**Stored data**
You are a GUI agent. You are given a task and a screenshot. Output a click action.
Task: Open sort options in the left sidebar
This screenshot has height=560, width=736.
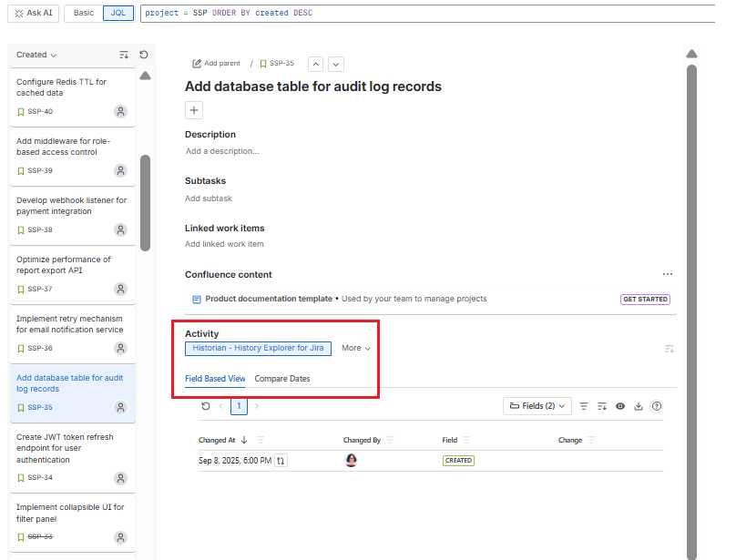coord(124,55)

---

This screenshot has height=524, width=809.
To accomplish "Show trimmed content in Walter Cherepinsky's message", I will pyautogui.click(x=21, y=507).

* * *

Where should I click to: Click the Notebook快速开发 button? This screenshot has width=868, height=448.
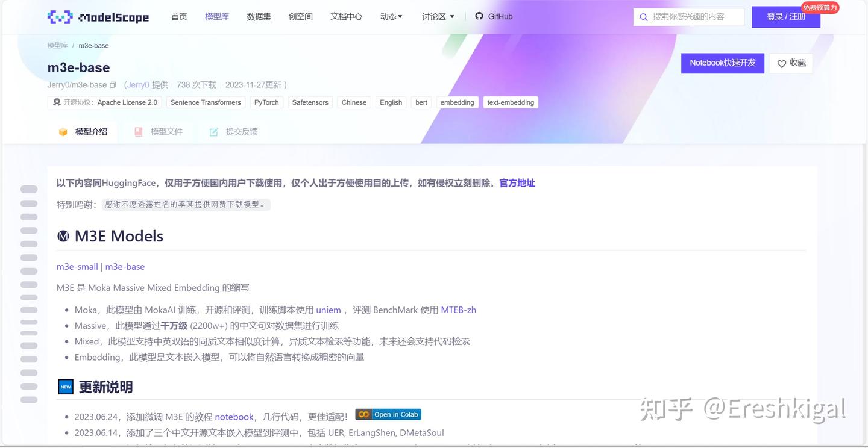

**About this task**
Please copy all lines of the listing in which the string "click" occurs.

**Result**
You are a GUI agent. You are given a task and a screenshot. Output a click action.
To accomplish "Show trimmed content in Walter Cherepinsky's message", I will pyautogui.click(x=21, y=507).
Where should I click to: Click the Notebook快速开发 button? This screenshot has width=868, height=448.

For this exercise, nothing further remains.